La France n’est rien d’autre que sa République. À cette époque, la République avait été abolie par la révolution nationale du maréchal Pétain. Dans cette vision de l’Histoire, la France, à cette époque, était à Londres avec le général De Gaulle et partout des Français combattaient l’occupant nazi. Sur le territoire national, il n’y avait rien d’autre qu’une nation dirigée par un régime de fait dans un pays dont la moitié était occupée par les armées nazies et l’autre moitié dirigée par des gens qui avaient imposé de force une idéologie jumelle. Jamais, à aucun moment, les Français n’ont fait le choix du meurtre et du crime antisémite ! Ceux qui ne sont pas juifs ne sont pas tous, globalement et en tant que Français, coupables du crime qui a été commis à ce moment-là ! Tout au contraire, par sa résistance, ses combats contre l’envahisseur et par le rétablissement de la République dès que celui-ci a été chassé du territoire, le peuple français a prouvé de quel côté il était réellement.
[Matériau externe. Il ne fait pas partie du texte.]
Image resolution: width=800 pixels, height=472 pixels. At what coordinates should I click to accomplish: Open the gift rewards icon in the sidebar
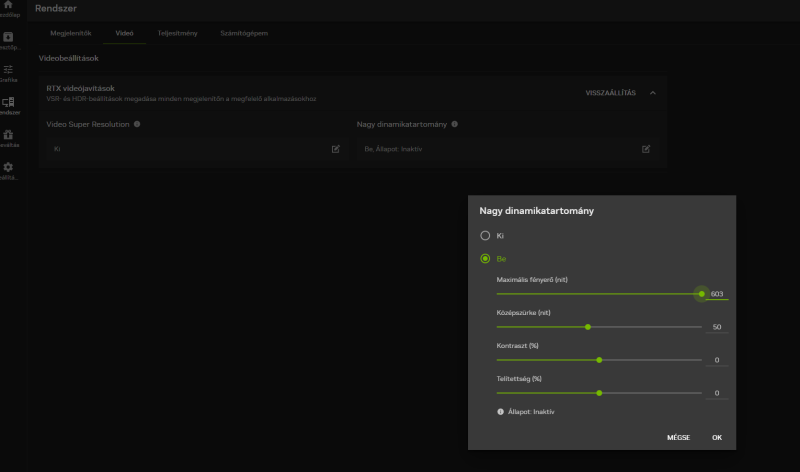pos(8,134)
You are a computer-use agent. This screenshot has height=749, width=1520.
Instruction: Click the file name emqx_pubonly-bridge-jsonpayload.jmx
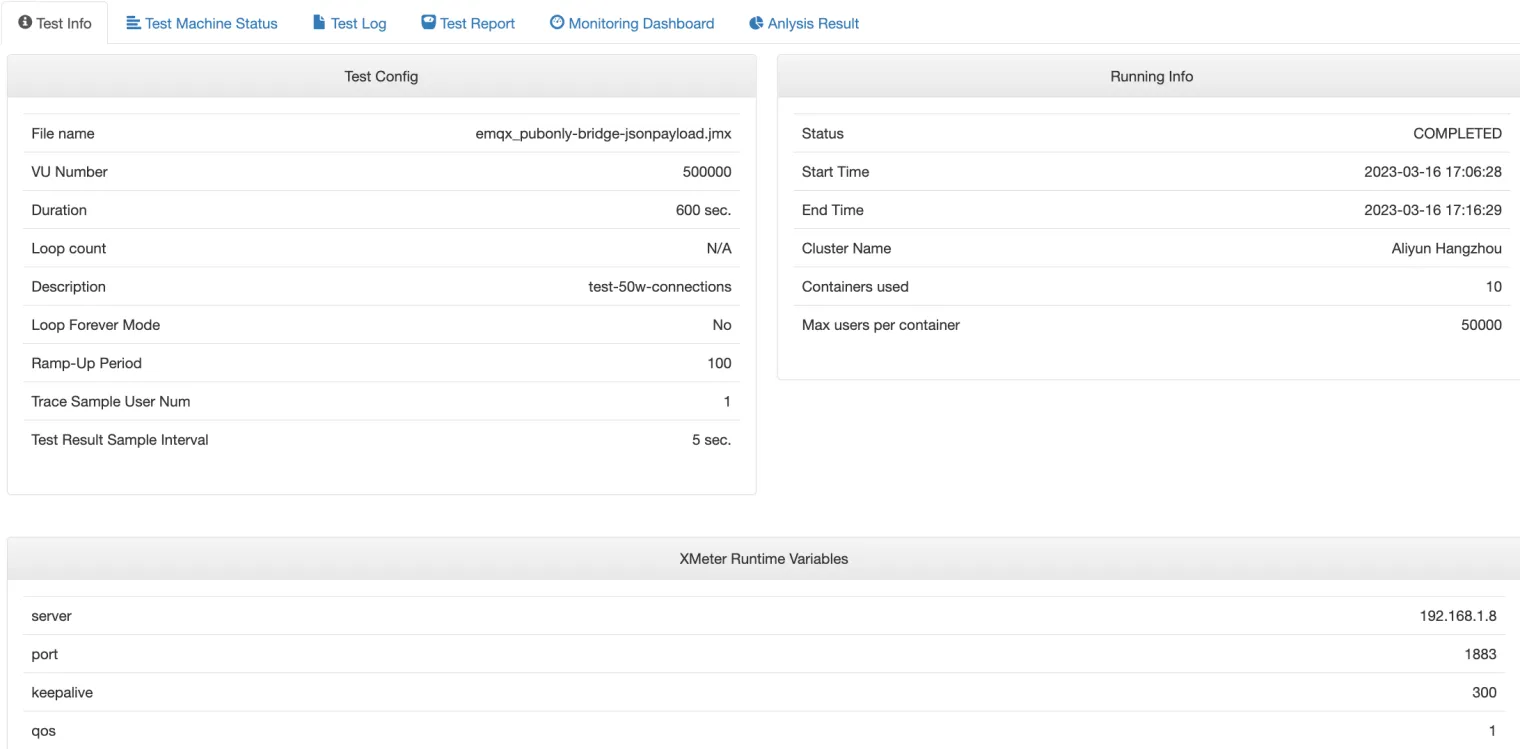(x=603, y=133)
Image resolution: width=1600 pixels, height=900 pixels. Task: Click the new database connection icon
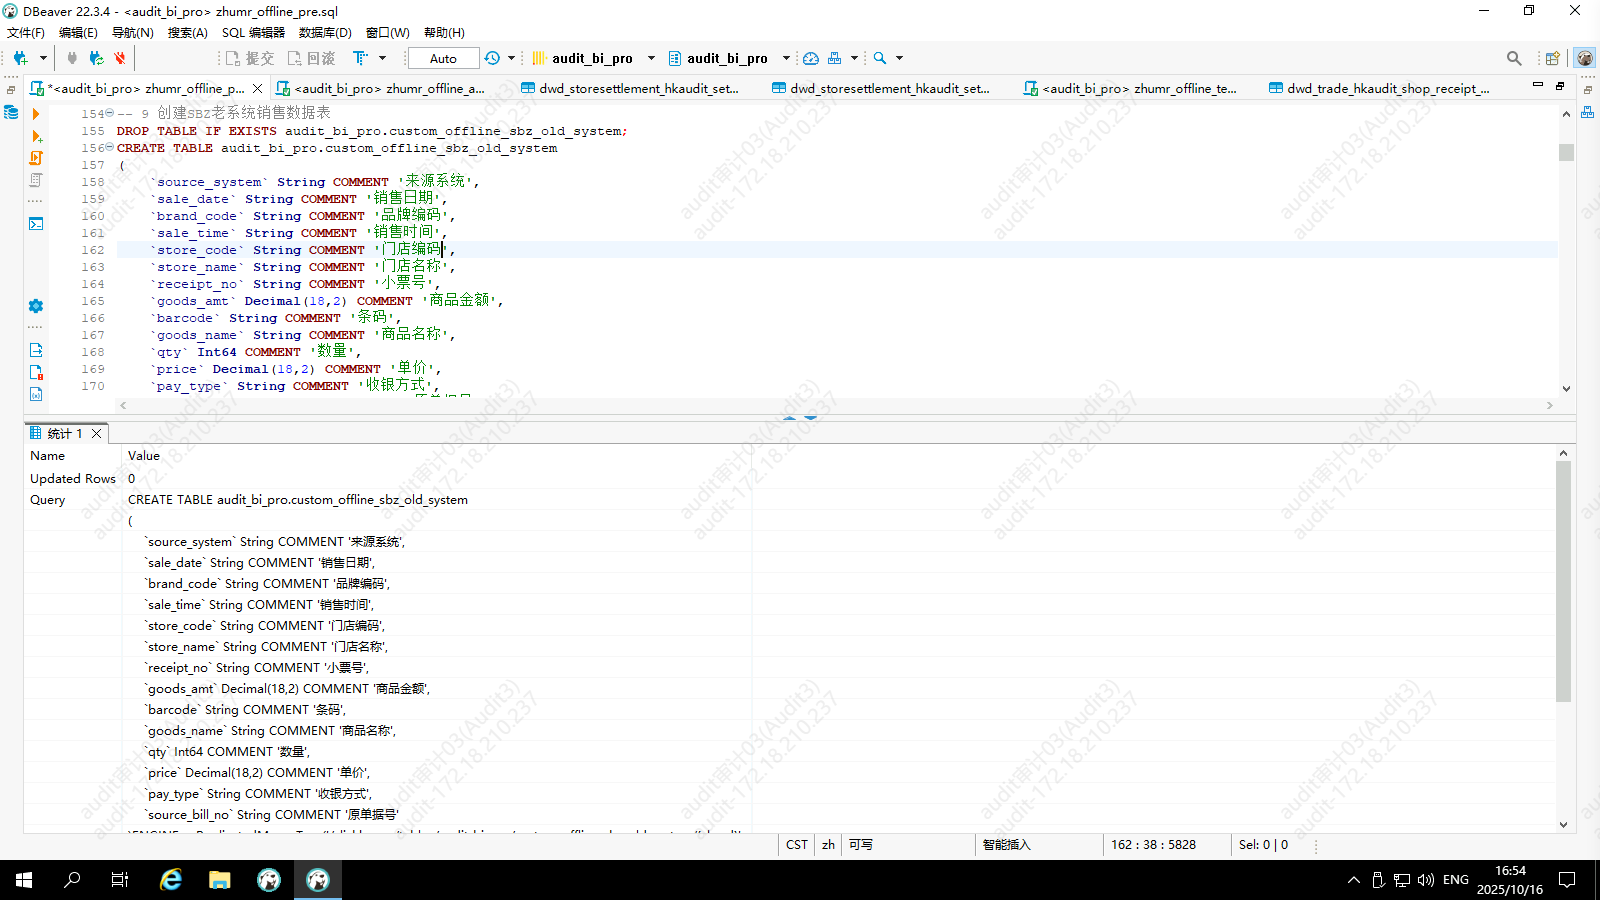coord(20,58)
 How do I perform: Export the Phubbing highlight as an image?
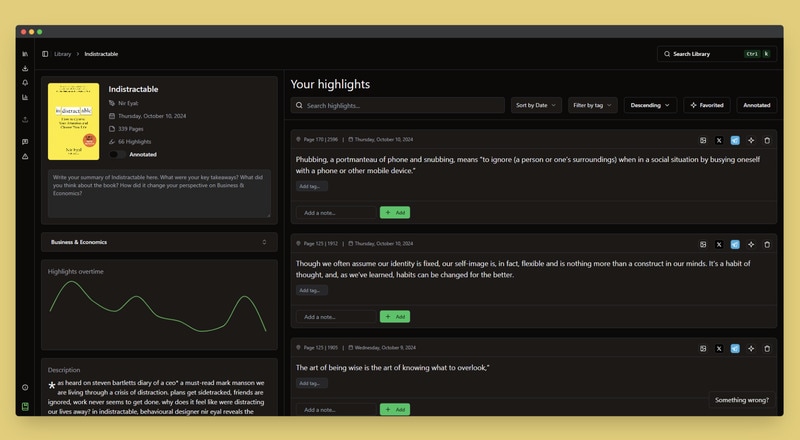pos(703,140)
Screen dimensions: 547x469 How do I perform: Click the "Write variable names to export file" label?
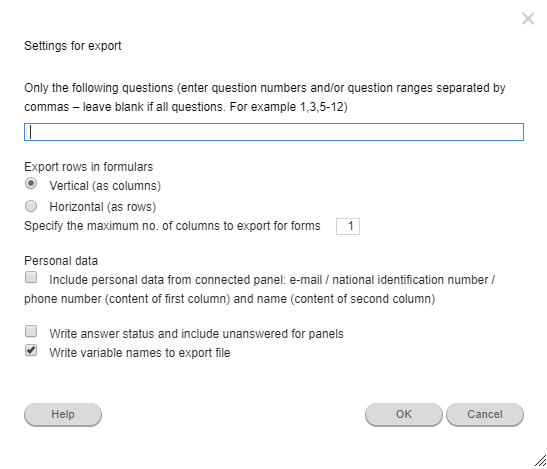click(140, 353)
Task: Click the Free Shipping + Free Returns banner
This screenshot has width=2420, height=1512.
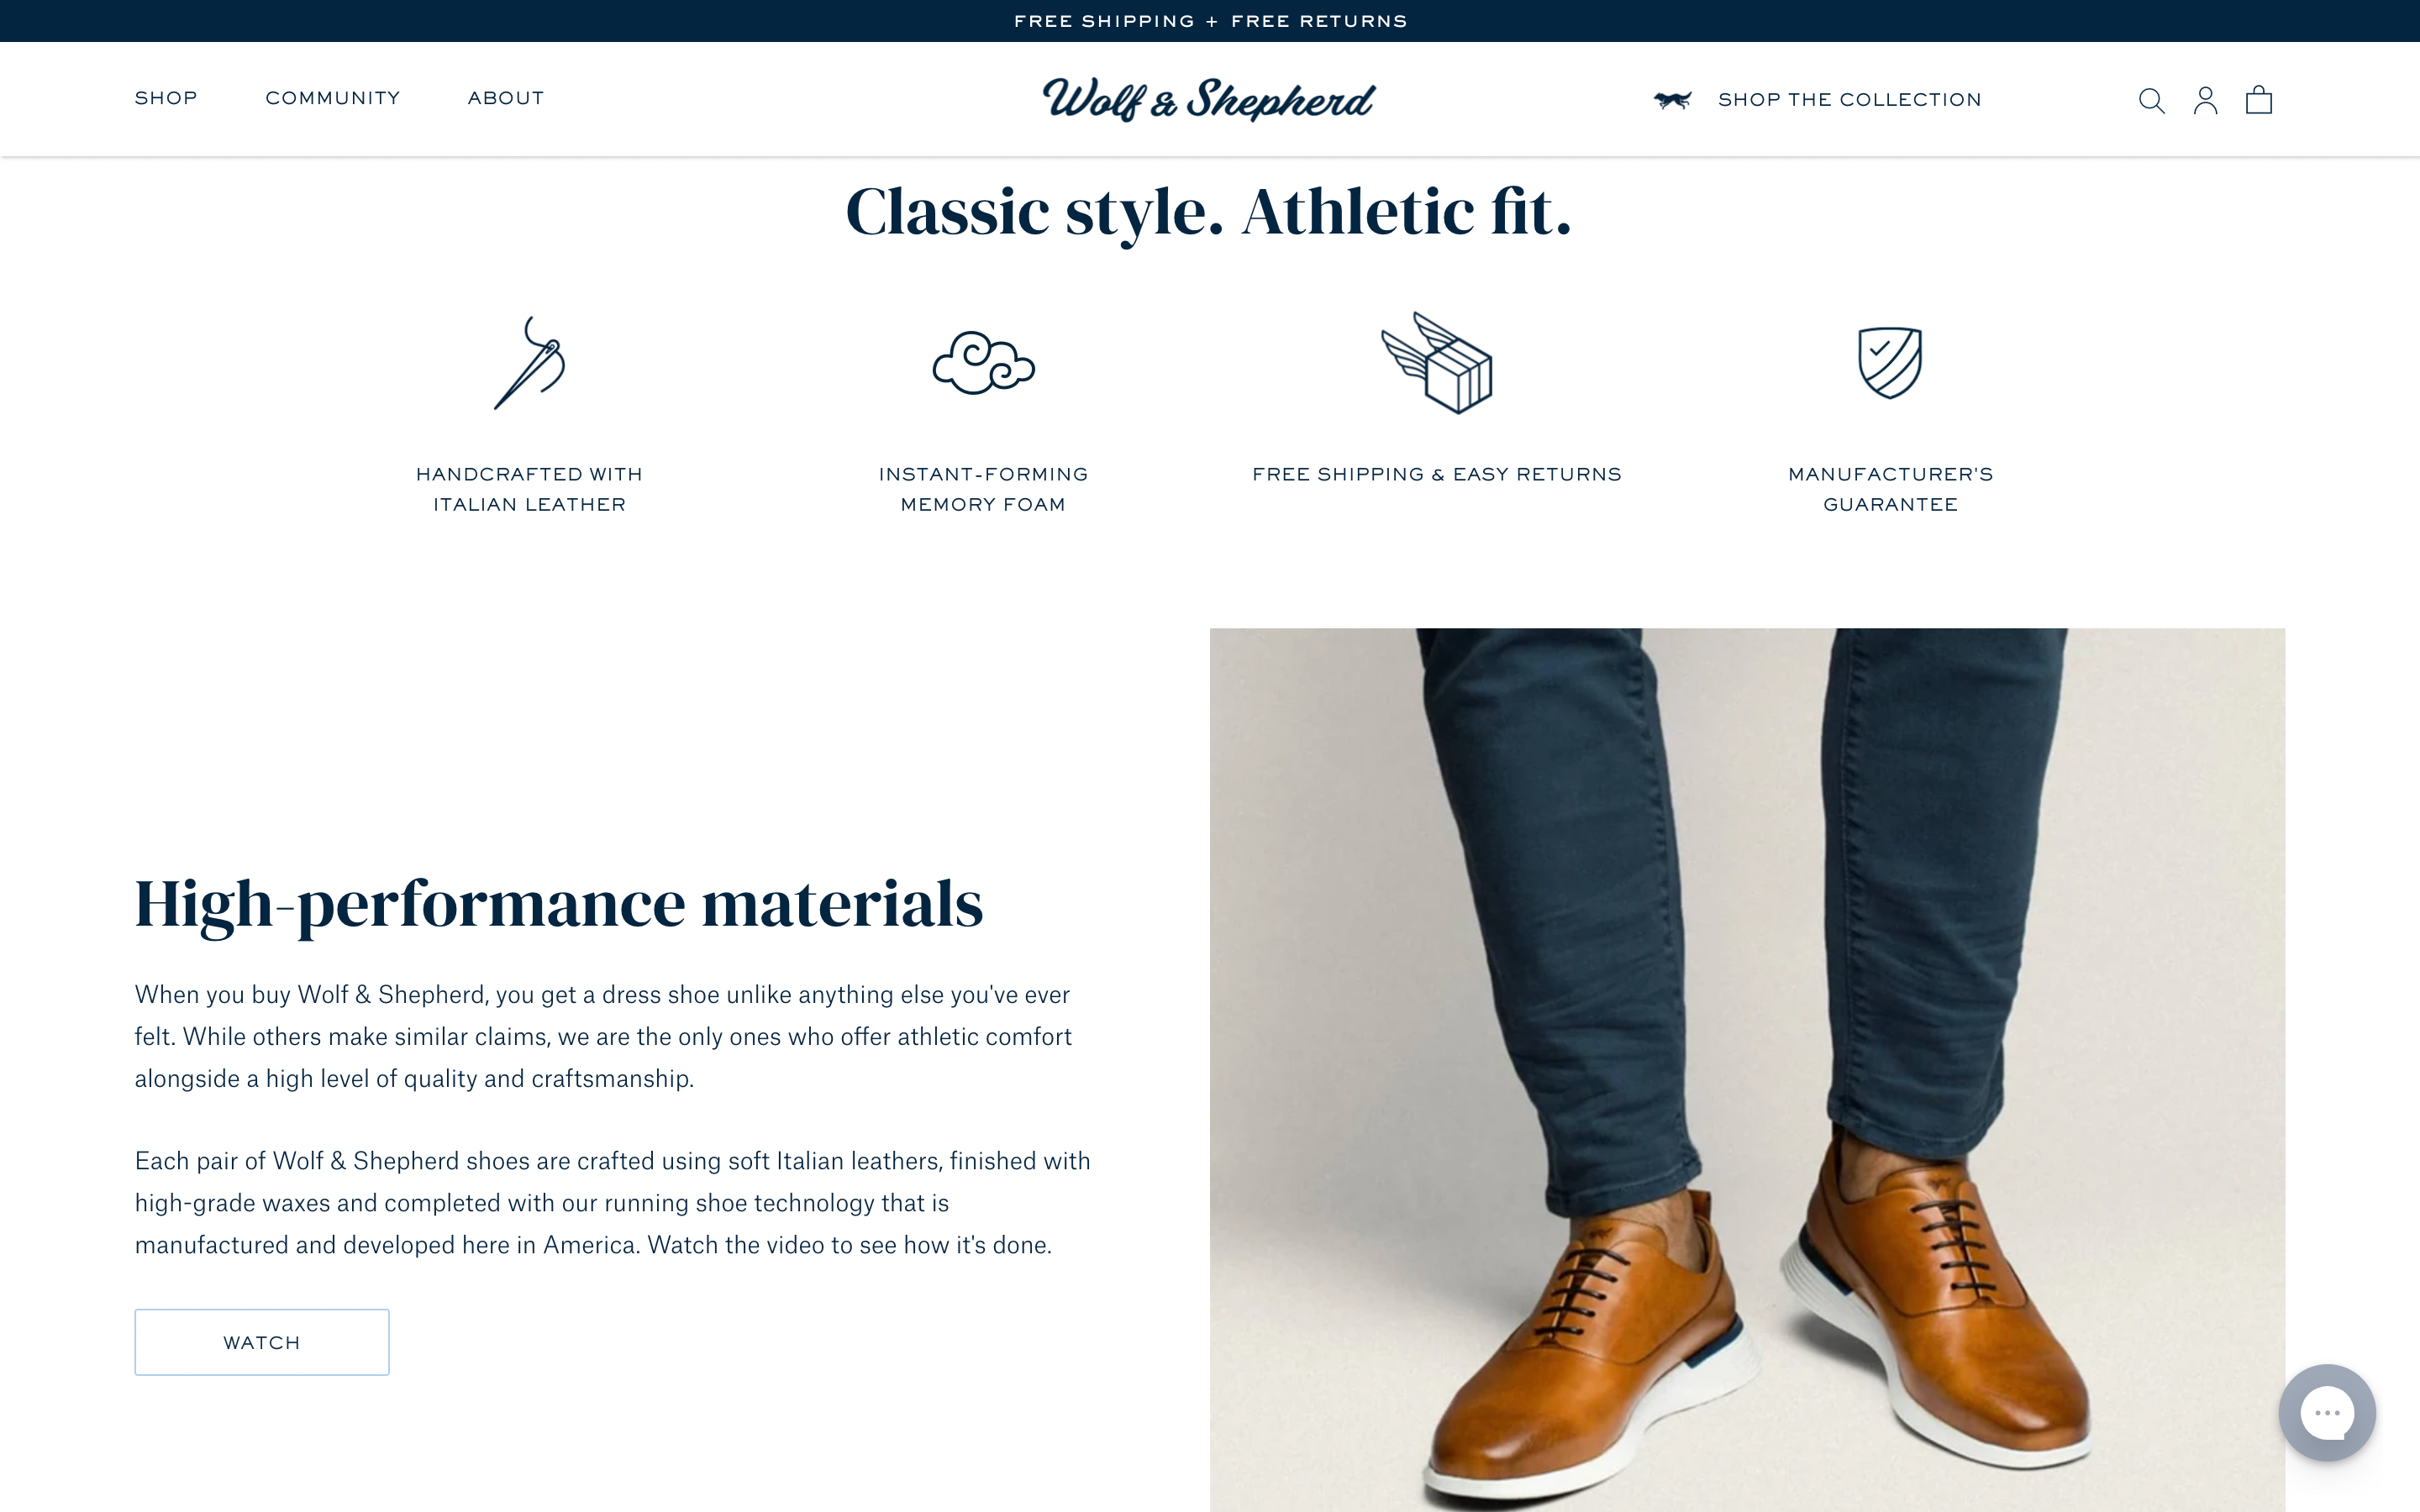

Il n’est pas au pouvoir de Monsieur Macron d’assigner tous les Français à une identité de bourreau qui n’est pas la leur ! Non, non, Vichy ce n’est pas la France !
Ces débats ne sont pas nouveaux. Ils ont leur dignité aussi longtemps qu’on accepte d’en parler avec le souci de l’amour que nous devons à notre pays avant tout autre. Ce qui n’est pas admissible c’est que du chef d’état-major des armées au peuple tout entier, nous soient intimés sur le ton du commandement le plus autoritaire l’identité du pays, ses références, son histoire. Cela par un seul homme sans qu’aucune réplique ni discussion ne puissent avoir lieu. Je mets en garde : méconnaître les fondamentaux de l’identité républicaine du pays expose ceux qui la molestent ou la violentent à de puissants et irréversibles retours de bâton venant du plus profond du sentiment commun des Français.